Problems:
1. Quote the piece on referee Stuart Attwell word for word, from "So everyone makes" up to and including "at Christmas yet.".
2. Decide whether each statement agrees with the piece on referee Stuart Attwell, answering yes or no and quoting the words of the piece that settle it: (a) Attwell was 25 when he became the youngest referee to officiate in the Premier League. (b) Blackpool manager Simon Grayson questioned Attwell over the sending-off of Ian Evatt. (c) Attwell gave Reading their goal against Watford on the 20th of September.

Text to read:
* * *

Wednesday, 24 December 2008

If Carlsberg Made Referees........Part 1

The New Voice Of Football column at

While wondering how Ref-Cam would reflect on certain referees in ascertaining the ones that were competent from the ones that, well leave you scratching your head as to exactly what they saw that the rest of the world didn’t. I happened upon two refs that show the good and the dire in refereeing today.

The one that Carlsberg probably wouldn’t make is Stuart Attwell, who seems to have been fast-tracked into the higher reaches of the game fairly quickly and already has a string of howlers, Graham Poll would be proud of to his credit in his fledgling career as a referee to date.

Now every ref gets it wrong on occasion after all they are human like you and I, but Ref-Cam would show this Attwell to be as one fansite put it a “buffoon”. What does he see that everyone else doesn’t?

Attwell is the youngest ref to officiate in the Premier League at 25-years-old after being promoted to referee in the Football League at the start of the 2007/2008, season. A few good performances in the lower leagues and he was promoted to ref in the Championship later in the season.

Within six minutes of his first Championship game Sheffield United v Blackpool he sends Ian Evatt off for Blackpool for a professional foul on Billy Sharp and awarded a penalty to United. Replays show a good view for Attwell and no contact made by Evatt. Blackpool manager Simon Grayson didn’t question Attwell, but the Football League for putting the relatively inexperienced referee in charge of the game.

So everyone makes mistakes and this was his first big one in his debut season in the Football League. He went through the rest of the season without much incident apart from Swansea manager Roberto Martinez accusing Attwell of failing to control the players in their FA Cup tie against Havant & Waterlooville and even refereed the League 2 play-off final at Wembley.

The Football League, I’ll come back to them later promote him to the roster for the Premier League in this current season, which to say the least has left me gasping in sheer astonishment as to why this relatively young ref has been thrust into the limelight.

Not one, but three big occasions, where you just want to see what he saw or even gain the slightest bit of insight into how he reached the decision he did and were not even at Christmas yet.

On the 20th September Attwell gave Reading their ‘Ghost goal’ against Watford. The ball went four-yards wide the assistant flagged, Attwell thought the assistant was flagging for a corner or something else, which everyone else could see it was and then called Attwell over and said it was a goal. Attwell then gives it, much to the astonishment of everyone on the pitch, but especially the Reading dugout, who could hardly control their amusement.

Now while the assistant thought it was a goal and gave it as such. Surely Attwell as a ref has to be able to tell if the ball is in the net or not? After all this is probably one of the easier things to do as a ref. Being able to put yourself in a position to see if the ball is in the net. Not a goal-line clearance, just in the net or not. So while this is happening, what exactly is he looking at during that short period of time to not see if the ball was in or not?

* * *

Extracted data:
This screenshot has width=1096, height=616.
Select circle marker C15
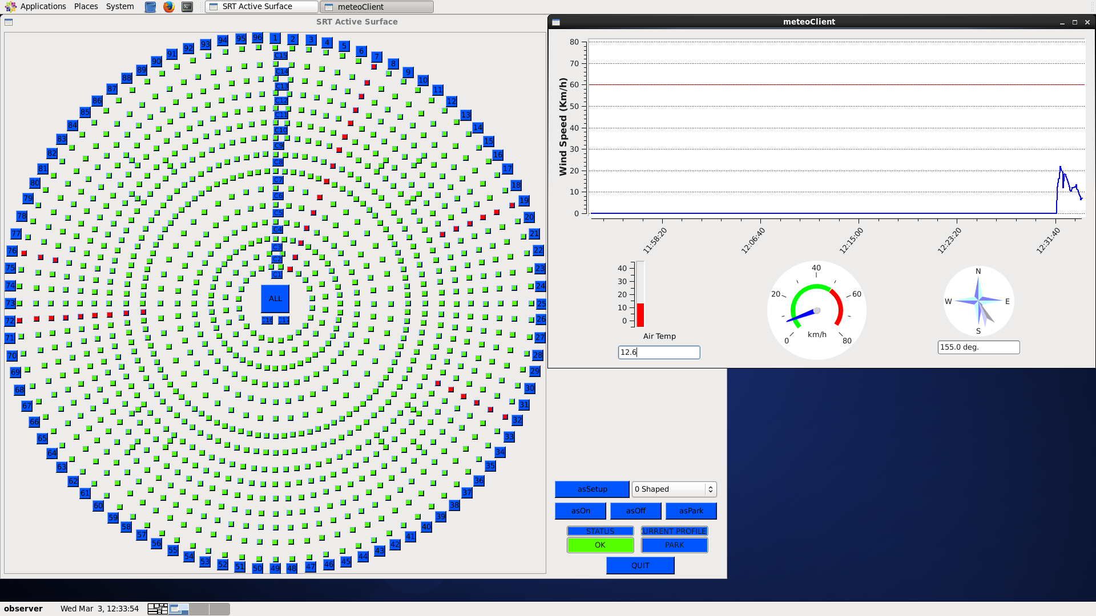281,55
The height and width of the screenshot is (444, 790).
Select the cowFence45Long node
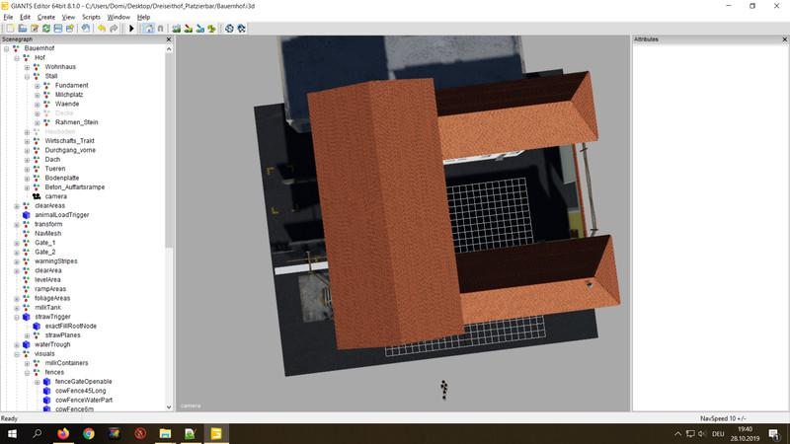[80, 391]
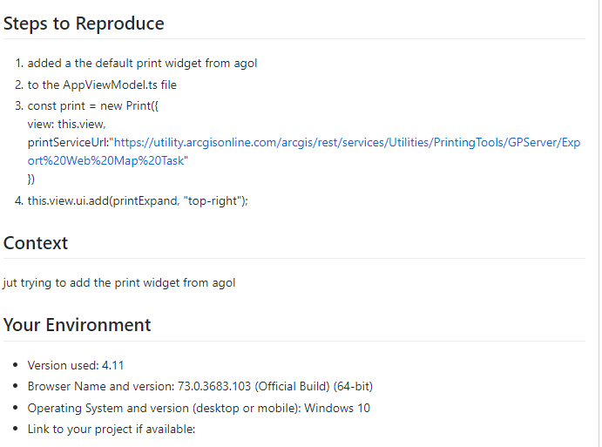Image resolution: width=602 pixels, height=447 pixels.
Task: Select step one about default print widget
Action: point(142,63)
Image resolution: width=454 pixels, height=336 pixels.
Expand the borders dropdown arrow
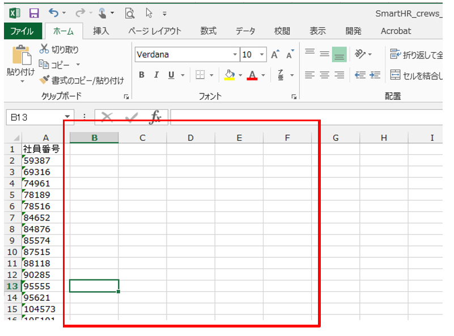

* * *

List of solutions:
1.
So everyone makes mistakes and this was his first big one in his debut season in the Football League. He went through the rest of the season without much incident apart from Swansea manager Roberto Martinez accusing Attwell of failing to control the players in their FA Cup tie against Havant & Waterlooville and even refereed the League 2 play-off final at Wembley.

The Football League, I’ll come back to them later promote him to the roster for the Premier League in this current season, which to say the least has left me gasping in sheer astonishment as to why this relatively young ref has been thrust into the limelight.

Not one, but three big occasions, where you just want to see what he saw or even gain the slightest bit of insight into how he reached the decision he did and were not even at Christmas yet.

2.
(a) Yes: "Attwell is the youngest ref to officiate in the Premier League at 25-years-old"
(b) No: "Blackpool manager Simon Grayson didn’t question Attwell, but the Football League for putting the relatively inexperienced referee in charge of the game."
(c) Yes: "On the 20th September Attwell gave Reading their ‘Ghost goal’ against Watford."